Artists with high fan engagement per listener (small-but-active hip-hop fanbases, niche electronic communities, anime/streamer-adjacent artists with parasocial bonds) get more from Koji than artists with high listener counts but low engagement per listener (algorithmic playlist beneficiaries, sync-driven streams). The same Koji page produces very different revenue across those two profiles even at identical monthly listener counts.
This is worth knowing before you build out a Koji presence and judge it on revenue. A low-converting Koji page isn't a Koji problem in most cases — it's a measure of how active the audience is at that point in the artist's career. If your fans aren't currently doing things on platforms that ask them to do things, Koji is unlikely to be the lever that changes that.
Frequently Asked Questions
Does Koji have Spotify or Apple Music pre-save functionality?
No. Koji's platform is built around interactive fan experiences and doesn't include DSP pre-save integrations. If pre-saves are part of your release strategy, you'll need a separate tool — BCKSTG includes Apple Music pre-adds on the Pro plan, with Spotify Countdown Pages in Development Mode pending extended quota approval from Spotify.
Can Koji replace a professional artist fan page?
Koji can function as your primary link destination and has enough customization to feel designed, but it doesn't have the SEO structure, EPK hosting, or professional document generation of a full artist platform. For industry professionals — booking agents, label A&R, journalists — a Koji page reads as a fan engagement tool, not a professional hub. Most artists who use Koji as their primary link maintain a separate professional presence elsewhere.

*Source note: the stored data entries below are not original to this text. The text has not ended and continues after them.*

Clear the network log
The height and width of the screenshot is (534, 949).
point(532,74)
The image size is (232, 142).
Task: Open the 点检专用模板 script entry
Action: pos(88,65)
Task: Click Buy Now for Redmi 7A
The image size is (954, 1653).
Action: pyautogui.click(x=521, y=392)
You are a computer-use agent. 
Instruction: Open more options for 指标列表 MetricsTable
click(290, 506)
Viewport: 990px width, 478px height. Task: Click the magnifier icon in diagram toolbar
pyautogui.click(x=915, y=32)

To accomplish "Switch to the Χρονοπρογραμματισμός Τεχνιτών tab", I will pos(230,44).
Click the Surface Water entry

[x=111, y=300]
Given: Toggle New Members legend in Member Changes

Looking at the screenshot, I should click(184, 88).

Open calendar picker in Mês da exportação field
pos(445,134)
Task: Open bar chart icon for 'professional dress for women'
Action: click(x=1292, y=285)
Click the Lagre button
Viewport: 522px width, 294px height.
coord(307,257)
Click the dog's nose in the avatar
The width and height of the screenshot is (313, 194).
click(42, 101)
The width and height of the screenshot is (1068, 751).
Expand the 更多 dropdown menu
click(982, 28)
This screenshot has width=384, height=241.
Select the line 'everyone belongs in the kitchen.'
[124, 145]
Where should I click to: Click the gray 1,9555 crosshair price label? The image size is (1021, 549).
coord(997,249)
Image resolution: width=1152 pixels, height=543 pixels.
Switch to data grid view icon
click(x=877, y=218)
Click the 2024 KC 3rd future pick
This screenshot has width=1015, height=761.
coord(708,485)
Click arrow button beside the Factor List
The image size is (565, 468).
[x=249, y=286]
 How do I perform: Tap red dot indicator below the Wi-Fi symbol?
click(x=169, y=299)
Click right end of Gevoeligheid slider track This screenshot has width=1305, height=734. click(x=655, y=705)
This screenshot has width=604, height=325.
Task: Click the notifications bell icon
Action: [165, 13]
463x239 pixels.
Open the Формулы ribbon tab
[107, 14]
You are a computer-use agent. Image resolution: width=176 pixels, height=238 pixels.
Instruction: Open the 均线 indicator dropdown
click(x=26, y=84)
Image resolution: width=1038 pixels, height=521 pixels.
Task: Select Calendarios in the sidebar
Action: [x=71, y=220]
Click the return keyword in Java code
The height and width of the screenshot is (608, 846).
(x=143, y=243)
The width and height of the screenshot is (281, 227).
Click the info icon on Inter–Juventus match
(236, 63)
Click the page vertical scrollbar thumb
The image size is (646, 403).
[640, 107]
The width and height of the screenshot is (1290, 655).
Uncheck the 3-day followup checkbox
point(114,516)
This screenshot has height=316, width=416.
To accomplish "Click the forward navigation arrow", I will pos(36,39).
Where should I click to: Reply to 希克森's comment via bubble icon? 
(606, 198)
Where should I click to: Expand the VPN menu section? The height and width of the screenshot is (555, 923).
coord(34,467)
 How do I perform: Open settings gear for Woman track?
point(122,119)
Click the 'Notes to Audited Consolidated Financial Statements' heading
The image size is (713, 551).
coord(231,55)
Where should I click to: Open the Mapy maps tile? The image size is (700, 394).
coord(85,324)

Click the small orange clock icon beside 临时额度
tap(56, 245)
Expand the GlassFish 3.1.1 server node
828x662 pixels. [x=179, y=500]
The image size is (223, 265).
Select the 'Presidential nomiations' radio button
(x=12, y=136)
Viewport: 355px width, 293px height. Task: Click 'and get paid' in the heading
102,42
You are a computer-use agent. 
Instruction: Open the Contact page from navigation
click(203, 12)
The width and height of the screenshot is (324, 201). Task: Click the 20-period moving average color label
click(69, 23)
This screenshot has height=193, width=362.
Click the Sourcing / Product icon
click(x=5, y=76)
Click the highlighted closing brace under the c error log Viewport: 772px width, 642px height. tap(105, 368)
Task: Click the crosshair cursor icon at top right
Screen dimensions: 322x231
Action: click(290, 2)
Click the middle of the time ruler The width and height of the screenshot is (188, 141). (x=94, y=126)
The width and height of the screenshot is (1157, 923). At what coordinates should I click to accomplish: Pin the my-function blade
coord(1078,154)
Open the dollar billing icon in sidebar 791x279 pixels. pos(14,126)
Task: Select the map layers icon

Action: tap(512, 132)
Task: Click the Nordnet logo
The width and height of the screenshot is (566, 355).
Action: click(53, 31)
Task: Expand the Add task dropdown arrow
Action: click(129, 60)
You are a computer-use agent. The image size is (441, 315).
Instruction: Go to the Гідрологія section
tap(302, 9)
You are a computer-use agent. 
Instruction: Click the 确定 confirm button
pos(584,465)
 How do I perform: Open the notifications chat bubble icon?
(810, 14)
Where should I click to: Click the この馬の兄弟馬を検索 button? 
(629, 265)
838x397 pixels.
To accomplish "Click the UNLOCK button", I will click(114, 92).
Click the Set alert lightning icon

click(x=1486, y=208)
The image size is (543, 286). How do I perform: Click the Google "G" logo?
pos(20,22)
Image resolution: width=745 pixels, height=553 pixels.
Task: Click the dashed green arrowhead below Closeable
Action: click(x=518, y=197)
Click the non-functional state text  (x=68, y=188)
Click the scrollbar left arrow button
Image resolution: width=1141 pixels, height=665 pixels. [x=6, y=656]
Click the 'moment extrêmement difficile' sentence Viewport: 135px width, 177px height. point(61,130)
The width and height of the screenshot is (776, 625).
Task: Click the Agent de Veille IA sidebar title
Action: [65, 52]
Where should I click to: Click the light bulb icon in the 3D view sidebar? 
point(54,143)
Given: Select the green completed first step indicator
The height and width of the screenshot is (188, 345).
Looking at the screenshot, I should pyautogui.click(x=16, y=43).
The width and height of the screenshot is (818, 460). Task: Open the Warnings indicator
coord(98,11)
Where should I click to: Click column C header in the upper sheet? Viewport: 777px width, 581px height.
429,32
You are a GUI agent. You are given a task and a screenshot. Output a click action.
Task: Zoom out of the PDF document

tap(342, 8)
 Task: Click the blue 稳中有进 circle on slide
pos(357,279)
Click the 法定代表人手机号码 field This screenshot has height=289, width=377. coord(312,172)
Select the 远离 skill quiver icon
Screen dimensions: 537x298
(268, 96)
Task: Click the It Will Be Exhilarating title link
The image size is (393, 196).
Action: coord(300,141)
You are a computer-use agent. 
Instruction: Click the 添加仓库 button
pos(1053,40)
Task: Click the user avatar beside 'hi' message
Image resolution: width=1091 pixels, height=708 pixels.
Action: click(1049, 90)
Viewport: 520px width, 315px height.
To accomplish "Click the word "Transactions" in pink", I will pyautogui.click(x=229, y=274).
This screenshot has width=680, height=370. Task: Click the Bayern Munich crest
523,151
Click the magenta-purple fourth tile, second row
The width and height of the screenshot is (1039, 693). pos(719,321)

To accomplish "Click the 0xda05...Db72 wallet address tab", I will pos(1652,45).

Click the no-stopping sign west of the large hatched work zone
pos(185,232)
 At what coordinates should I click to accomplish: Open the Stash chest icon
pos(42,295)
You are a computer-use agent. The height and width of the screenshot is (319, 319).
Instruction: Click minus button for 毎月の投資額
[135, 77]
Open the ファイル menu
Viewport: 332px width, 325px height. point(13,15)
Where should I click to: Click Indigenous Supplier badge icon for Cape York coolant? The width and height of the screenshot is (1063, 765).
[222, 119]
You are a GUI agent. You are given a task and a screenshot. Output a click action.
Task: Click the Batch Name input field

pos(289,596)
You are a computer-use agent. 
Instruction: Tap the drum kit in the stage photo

Who owns the fan data collected through Koji?
Fan contact information collected through Koji apps is exportable from your account, but it's stored on Koji's infrastructure. Review Koji's current terms of service for their specific data portability and retention policies. BCKSTG's Guest List is fully exportable at any time — your subscriber data belongs to you.
Can I run Koji and BCKSTG at the same time?
Yes, and many artists do. BCKSTG serves as the permanent career platform — fan page, email list, press kit, analytics — while Koji handles specific campaign moments. Your BCKSTG fan page can link directly to a Koji experience the same way it links to anything else.